Our first stop was at the Dar El Bacha which is an iconic landmark in the city. It is a beautiful palace that has been standing since the 18th century and houses the Museum of Confluences.
In the building is an amazing coffee shop, where you have to wait at least 2 hours to get a table.
We wandered through the Souk, and I am always amazed by the colours and textures of what is to be seen there. In one way you feel like you are in sensory overload, but it is all so fascinating, I don’t want to miss a thing.
Last time we were here we did not really understand that there were several sections of the souk which focused on different items. Our guide took us to the leather section, and we learned all about the process of dealing with leather in the souk.
We also went to the bath house, which is still in operation
And next door there is the fire that heats the steam and the water for the bath house.
It was meant to be a Jewish heritage tour, but our guide only made one mention of the Jewish section of the old city, and we didn’t learn much at all which was a pity.
Still, this didn’t detract from my enjoyment of wandering up and down the narrow, crowded alleyways, and taking in all of the sounds, sights, and smells of the souk.
We eventually emerged into the square, that’s where you find the snake charmers.
Our guide pointed out the roof top bars where you can get a fantastic view of the sunset, but not much in the way of good food or good service.
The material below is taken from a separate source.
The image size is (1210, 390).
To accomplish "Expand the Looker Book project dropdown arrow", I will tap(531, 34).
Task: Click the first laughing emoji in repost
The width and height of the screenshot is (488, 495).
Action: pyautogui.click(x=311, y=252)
Then it was time to head back to the ship. We had wanted to get to the port in good time in case we were caught in traffic, and also if our driver wasn’t allowed in to the port we wanted to make sure we had at least half an hour to give us time to walk from the port entrance to the ship.
When we arrived at the port we just told the guard that we were going to the ship, and he let us in without asking any questions or wanting to see our cruise cards or passports.
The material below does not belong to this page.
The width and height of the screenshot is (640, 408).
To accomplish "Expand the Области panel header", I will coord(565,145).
Things seem to be very random at times in Africa.
When I returned to our suite I was thrilled to see that Camilla had prepared a special bubble bath for me. After 2 hectic days of touring, a nice soak in a hot bath was exactly what I needed. The fact that the water was the perfect temperature was amazing. It was a lovely way to relax before heading out on deck for the sail away.
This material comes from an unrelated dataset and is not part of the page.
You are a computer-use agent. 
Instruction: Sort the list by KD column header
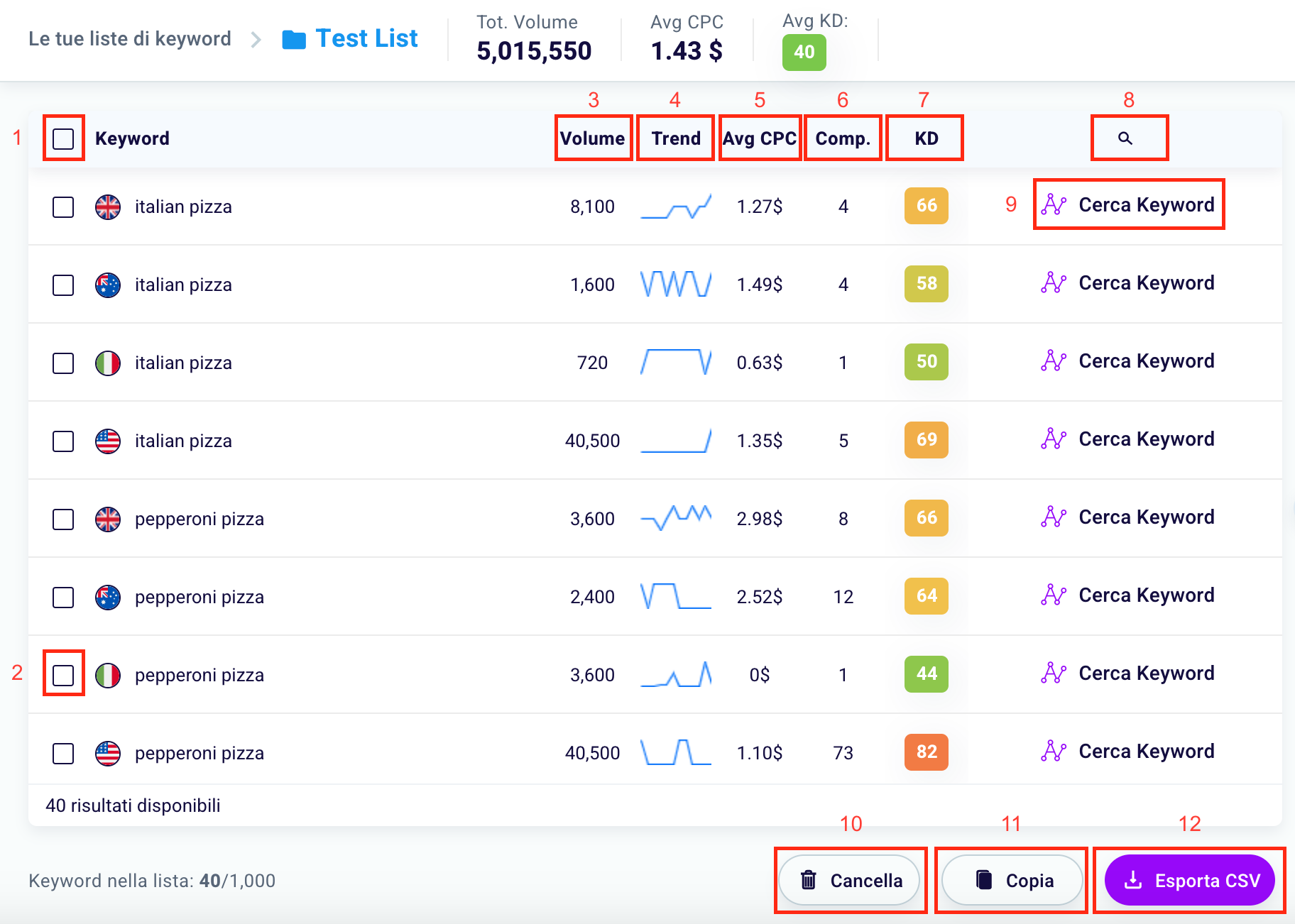click(926, 138)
It was another bubbles, Buble, and caviar event, not one to be missed. Nick did a lovely job providing the Michael Buble music, our favorite wait staff kept the champagne flowing, and there was more caviar than I even I could consume. I am going to miss these sail aways. I am going to miss everything about the Sojourn.
One of the singers in the Seabourn Six, Dalton, had left abruptly earlier on in the cruise, and Nick had done a great job replacing him in the shows. Tonight was the debut of the new singer, Santino.
Actually even before I heard him sing I was very impressed with him. While we were partaking of bubbles, Buble and caviar he had come over and introduced himself to us. He just seemed like such a nice personable young man.
As we sailed away there was suddenly this huge flock of birds above us – it was like something out of the Hitchcock film, the birds.
The Seabourn Six performed another show tonight. Well Santino clearly fitted very well into the Six. He had only had a few days to practice with them but his performance was seamless, it was as if the Seabourn Six had been performing together for the past few months. He also has an amazing vocal range.
All of the other performers in the group were as excellent as usual. They are all so talented, and such likeable people. I keep on saying how lucky Seabourn is to have them on board. I will certainly miss them.
After the show we went to the Observation Bar, and I realized that I will certainly miss sitting at the bar having a chocolate martini or glass of champagne, and chatting to the other folks there. It really is a great experience. And of course listening to Robert on the guitar is wonderful. It is always such a lovely way to end the day.